# Two rats from different litters together.



## monkey7 (Sep 16, 2008)

Would it be okay to put a hairless rat that is about 6 weeks old with a larger haired rat that is around 3 months old? The hairless is dominant over other rats. The larger rat is laid back but still a little timid. Is this a good pair or no?


----------



## Stace87 (Jun 24, 2008)

If intros are done properly, I don't see why it wouldn't be a success. There's a sticky on introductions  Here's the link to it http://www.ratforum.com/Forums/viewtopic/t=3991.html


----------



## sarahisgett (Aug 18, 2008)

I think it would work out fine!


----------



## monkey7 (Sep 16, 2008)

Thanks!


----------



## javakittie (Aug 18, 2007)

They're both pretty young, so if you do some neutral intros it should work out okay. Generally the rule is that babies love everyone and young rats want to play with everyone. It's when they hit 6mo or older that it can become a pain.


----------



## Stace87 (Jun 24, 2008)

I'm just doing my first intro. Two 16 month old male rats with one 6/7 week old baby. They'll be going together when my cage is delivered, which will hopefully be on Monday. I've had no problems with the intro so far  

You should be fine, especially with them being younger. A lot of people on a different forum kept saying to me "get two, get two babies", it's worked out fine with just the one.


----------



## javakittie (Aug 18, 2007)

People suggest getting two babies because you can't guarantee that the older rats will enjoy being pestered, pounced on, and bowled over by a hyperactive baby. Getting two means that they have someone on their own energy level to play with. It's not a bad suggestion.


----------



## Stace87 (Jun 24, 2008)

javakittie said:


> People suggest getting two babies because you can't guarantee that the older rats will enjoy being pestered, pounced on, and bowled over by a hyperactive baby. Getting two means that they have someone on their own energy level to play with. It's not a bad suggestion.
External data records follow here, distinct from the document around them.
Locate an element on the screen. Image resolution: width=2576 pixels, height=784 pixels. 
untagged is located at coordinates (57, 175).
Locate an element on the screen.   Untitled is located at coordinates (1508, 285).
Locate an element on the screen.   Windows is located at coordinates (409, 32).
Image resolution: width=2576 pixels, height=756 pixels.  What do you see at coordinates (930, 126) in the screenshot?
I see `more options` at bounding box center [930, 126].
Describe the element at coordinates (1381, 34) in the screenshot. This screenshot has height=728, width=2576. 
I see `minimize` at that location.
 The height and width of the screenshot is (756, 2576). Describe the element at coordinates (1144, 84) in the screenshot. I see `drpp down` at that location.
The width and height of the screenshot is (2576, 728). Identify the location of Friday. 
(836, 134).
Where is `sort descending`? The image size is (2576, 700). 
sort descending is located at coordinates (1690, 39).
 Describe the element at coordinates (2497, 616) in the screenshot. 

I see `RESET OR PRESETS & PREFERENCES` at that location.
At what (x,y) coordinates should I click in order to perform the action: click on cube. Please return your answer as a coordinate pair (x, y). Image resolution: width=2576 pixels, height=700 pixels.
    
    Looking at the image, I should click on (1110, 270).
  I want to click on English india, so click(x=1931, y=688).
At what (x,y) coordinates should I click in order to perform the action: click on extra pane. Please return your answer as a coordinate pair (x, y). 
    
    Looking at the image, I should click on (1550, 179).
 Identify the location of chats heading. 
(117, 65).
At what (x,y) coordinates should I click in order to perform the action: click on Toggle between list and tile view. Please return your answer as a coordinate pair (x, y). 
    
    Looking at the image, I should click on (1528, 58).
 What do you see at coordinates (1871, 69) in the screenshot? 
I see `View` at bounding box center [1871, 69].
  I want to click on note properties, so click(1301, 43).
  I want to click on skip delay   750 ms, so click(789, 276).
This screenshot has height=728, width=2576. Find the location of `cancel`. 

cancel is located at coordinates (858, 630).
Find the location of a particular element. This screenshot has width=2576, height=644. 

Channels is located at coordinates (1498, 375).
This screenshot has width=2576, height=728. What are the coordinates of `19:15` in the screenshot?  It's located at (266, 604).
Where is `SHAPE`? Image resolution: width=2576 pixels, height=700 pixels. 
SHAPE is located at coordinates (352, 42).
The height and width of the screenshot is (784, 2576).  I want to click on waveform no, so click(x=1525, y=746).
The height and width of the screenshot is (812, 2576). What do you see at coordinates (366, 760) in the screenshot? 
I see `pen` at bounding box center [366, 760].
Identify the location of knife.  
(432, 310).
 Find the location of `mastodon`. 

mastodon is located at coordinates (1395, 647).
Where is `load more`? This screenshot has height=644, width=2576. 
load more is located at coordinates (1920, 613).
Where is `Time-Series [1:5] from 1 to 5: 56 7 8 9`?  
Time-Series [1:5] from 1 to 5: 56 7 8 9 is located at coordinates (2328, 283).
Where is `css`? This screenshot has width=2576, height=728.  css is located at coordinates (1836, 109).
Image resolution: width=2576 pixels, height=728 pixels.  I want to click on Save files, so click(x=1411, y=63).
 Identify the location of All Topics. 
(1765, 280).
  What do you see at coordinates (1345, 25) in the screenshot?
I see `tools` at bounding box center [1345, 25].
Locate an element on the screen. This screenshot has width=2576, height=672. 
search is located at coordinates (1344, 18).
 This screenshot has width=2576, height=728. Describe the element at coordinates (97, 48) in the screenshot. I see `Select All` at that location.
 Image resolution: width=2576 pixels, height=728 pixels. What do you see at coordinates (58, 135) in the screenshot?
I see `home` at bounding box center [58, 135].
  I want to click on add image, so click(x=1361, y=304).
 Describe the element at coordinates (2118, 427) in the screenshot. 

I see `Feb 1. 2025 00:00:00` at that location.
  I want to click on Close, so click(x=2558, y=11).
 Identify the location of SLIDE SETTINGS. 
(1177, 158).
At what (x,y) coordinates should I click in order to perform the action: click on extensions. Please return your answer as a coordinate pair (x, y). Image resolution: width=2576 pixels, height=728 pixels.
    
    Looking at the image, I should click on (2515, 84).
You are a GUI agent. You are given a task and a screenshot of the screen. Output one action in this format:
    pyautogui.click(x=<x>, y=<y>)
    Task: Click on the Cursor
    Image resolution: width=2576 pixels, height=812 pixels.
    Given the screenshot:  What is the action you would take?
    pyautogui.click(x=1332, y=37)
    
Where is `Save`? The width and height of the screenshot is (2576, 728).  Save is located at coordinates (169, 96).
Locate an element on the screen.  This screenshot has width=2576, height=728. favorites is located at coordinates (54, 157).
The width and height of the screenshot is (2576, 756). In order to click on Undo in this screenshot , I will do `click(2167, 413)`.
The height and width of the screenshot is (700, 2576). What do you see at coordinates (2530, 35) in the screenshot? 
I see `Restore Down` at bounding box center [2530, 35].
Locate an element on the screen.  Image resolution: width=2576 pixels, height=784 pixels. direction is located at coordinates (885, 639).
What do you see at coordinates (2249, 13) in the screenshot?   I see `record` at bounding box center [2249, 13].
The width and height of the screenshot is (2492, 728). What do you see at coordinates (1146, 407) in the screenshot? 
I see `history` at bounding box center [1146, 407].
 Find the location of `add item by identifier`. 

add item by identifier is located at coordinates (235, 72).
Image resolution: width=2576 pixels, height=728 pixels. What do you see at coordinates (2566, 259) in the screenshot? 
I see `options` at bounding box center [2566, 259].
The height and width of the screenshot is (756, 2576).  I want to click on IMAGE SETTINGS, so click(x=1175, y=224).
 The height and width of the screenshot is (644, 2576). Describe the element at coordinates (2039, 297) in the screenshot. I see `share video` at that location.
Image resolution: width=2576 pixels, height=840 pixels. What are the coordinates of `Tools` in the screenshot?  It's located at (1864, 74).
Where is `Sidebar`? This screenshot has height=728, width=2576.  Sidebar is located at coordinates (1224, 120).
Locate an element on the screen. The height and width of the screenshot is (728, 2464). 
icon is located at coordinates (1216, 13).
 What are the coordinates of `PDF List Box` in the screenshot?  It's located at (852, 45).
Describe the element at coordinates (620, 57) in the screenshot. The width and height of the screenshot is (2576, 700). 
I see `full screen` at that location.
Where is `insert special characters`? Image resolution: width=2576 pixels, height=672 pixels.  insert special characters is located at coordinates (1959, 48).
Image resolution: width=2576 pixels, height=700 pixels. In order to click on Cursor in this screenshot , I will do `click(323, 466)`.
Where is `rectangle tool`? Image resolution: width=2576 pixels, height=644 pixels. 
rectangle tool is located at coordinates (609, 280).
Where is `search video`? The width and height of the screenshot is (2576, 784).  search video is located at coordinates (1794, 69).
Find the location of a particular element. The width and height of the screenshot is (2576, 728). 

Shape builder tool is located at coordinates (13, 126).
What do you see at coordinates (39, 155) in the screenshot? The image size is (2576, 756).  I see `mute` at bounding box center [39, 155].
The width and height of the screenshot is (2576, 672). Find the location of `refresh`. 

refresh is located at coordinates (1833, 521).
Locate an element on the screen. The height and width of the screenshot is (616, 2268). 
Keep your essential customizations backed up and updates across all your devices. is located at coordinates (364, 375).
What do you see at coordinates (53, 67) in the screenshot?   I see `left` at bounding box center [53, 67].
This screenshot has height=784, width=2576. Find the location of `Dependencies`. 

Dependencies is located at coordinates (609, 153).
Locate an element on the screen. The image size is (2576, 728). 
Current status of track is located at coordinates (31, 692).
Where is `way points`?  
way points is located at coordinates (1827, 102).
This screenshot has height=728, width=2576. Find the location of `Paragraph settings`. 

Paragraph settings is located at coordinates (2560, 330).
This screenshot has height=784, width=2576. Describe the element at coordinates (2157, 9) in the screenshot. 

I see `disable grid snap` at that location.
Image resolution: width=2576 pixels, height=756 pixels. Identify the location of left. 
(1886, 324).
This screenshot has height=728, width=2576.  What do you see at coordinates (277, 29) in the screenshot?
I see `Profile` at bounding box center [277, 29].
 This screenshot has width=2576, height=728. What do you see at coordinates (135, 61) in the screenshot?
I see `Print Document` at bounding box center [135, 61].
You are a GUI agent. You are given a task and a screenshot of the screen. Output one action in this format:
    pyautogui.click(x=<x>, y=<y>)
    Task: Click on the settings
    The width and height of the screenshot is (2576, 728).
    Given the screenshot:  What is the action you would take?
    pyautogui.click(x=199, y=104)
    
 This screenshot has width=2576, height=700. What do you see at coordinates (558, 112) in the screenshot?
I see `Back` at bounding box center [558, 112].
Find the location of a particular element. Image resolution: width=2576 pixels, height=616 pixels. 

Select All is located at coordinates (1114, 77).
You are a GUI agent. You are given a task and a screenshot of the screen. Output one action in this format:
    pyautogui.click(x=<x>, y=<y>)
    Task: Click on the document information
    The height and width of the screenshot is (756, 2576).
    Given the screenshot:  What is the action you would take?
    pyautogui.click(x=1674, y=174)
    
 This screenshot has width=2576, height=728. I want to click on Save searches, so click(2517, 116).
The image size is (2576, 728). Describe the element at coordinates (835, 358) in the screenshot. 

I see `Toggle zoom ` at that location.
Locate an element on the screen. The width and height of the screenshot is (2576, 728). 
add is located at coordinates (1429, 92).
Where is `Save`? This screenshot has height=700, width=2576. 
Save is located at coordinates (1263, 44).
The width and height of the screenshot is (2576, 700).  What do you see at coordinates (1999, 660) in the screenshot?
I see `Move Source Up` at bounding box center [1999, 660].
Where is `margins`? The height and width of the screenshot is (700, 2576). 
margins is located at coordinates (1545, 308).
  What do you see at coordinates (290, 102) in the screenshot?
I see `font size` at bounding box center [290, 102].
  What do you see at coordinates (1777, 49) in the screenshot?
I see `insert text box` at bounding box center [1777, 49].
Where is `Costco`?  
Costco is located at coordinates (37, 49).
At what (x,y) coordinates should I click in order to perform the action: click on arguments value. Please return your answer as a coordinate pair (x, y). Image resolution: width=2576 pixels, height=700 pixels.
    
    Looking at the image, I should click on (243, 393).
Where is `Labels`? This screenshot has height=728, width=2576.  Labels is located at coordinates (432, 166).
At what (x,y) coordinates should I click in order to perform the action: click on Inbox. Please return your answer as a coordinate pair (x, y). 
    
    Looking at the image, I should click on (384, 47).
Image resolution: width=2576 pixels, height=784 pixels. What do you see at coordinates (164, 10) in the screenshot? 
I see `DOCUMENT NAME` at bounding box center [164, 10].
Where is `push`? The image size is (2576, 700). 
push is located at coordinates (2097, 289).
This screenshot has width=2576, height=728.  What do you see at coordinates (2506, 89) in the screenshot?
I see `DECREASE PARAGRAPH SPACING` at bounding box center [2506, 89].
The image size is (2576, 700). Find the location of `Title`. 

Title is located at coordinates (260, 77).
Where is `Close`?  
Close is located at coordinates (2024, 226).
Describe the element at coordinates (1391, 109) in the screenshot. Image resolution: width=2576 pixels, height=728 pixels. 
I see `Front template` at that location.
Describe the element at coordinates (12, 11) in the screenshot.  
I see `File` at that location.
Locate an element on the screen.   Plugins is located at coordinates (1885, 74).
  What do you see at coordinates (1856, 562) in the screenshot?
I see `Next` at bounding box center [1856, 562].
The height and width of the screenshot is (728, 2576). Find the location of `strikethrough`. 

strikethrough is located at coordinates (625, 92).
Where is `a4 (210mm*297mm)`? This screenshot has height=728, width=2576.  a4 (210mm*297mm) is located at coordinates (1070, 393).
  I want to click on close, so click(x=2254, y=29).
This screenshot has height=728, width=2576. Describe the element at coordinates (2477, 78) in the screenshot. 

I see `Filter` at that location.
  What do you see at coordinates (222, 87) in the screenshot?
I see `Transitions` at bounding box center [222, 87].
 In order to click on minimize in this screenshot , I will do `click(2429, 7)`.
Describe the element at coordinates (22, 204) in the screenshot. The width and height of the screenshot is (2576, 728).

Yes I know why people suggest to get two babies, but I explained numerous times to them why it wasn't feasible for me. Vet bills being the main reason. Max enjoys playing with the baby (Gizmo) and Gizmo is Spike's shadow lol.


----------



## monkey7 (Sep 16, 2008)

Thanks everyone for your help. Unfortunately I lost my Monkey (hairless rat) before I could get her in to the vet's office. I got 2 new rats a couple days ago and they seem to be doing well but I am going to keep an eye on them. 

I know it is not recommended but would it be better to keep an "aggressive" or over dominate rat but itself and let them out to play with other rats? This is just in case something happens and I have to separate them.


----------



## lovinmyworm (Feb 18, 2008)

You should always try to do intro's, if they don't work the first time go back a step and try again. It took me close to 4 months to get my crew all together, so sometimes it takes time. It's best to just take your time and get them all living together. The only time I've ever had issues is with a super aggressive rat even after he was neutered and he has no choice but to be a solo rat. He doesn't care to play he only cares to instantly attack any other rat no matter how you do intro's. I tried with him for months and still nothing..... He's the only rat I have yet to intro and we are still trying with him in the hopes that he won't always have to live alone. He lives right next to the other rats, just not with them. If they walk past his side of the cage he will literally wake up from a dead sleep and start hissing at the other rats from his cage. Not a typical reaction at all!


----------



## monkey7 (Sep 16, 2008)

Thanks! So far the two girls are getting along. The larger rat just humors the little one when she gets excited. I will try to get pictures of them soon.


----------